配当所得との損益通算・3年間繰越控除がOK
上場廃止が伴う株式買取請求、譲渡損失発生でも上場扱いに
上場廃止が伴う株式交換に対する反対株主の株式買取請求を巡り、上場廃止後に生じるみなし配当等に対する源泉徴収税率は、上場扱いとして軽減税率(10%)の適用がある旨の文書回答が大阪国税局から昨年公表された。しかし、上場廃止後の株式交換完全子会社への買取請求の際に譲渡損失が発生するケースも、上場株式と同様に取り扱うことができるか否かにまで踏み込んだ回答はなされていない。そのため、株式買取請求を行った個人投資家から、上場扱いとして確定申告を行ってよいのかどうかという疑問の声が挙がっていたところだ。そこで、この取扱いを課税当局へ取材したところ、譲渡損失が発生するケースでも、上場株式の譲渡として、配当所得との損益通算や3年間の繰越控除が適用されることが明らかとなった。

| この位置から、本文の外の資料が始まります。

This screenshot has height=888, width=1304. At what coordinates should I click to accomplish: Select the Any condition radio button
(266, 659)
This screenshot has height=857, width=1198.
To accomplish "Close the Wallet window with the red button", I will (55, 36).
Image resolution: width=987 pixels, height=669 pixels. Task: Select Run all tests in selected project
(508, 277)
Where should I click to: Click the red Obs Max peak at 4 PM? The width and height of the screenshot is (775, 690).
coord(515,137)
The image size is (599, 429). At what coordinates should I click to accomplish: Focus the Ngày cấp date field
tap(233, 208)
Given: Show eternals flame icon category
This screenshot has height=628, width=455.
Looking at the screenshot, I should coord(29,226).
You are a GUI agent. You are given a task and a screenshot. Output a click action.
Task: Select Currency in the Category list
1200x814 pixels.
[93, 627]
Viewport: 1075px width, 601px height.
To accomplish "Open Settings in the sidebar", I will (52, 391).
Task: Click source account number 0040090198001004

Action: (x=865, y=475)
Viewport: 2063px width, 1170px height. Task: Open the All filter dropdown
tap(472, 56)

個人株主側ではみなし配当と株式譲渡収入に区分、譲渡損失が発生も
株式交換において、株式交換に反対する子会社の株主から反対株主の株式買取請求があり、株式の発行会社がこれに応じた場合には、その株式の買取対価は、税務上、みなし配当と株式譲渡収入とに区分される。
その仕組みを具体的に見てみよう(図参照)。株式交換に反対する株式買取請求に係る買取対価は、「資本金等の額」に係る部分と「それ以外の部分」に分けられるが、株式の取得価額が「資本金等の額」に係る部分を上回っている場合には、その差額は株式の譲渡損失として認識されることとなる。一方で、「それ以外の部分」は、みなし配当に該当することとなる。したがって、株式買取請求の対象となる会社が、資本金等の額が小さく利益積立金額が大きいほど、株式の譲渡損失が発生するケースが多くなるといえる。
株式買取請求の効力発生時には非上場に
会社法上、株式交換完全子会社への株式買取請求の効力発生日は、その株式交換の効力発生日(会社法786条5項)とされている。しかし、上場会社を完全子会社とする株式交換が行われる場合、その子会社は、証券取引所の上場規程により株式交換の効力発生日の3日前の日に上場廃止となることから、株式買取請求の効力発生日の時点では、すでに子会社は非上場会社となってしまう。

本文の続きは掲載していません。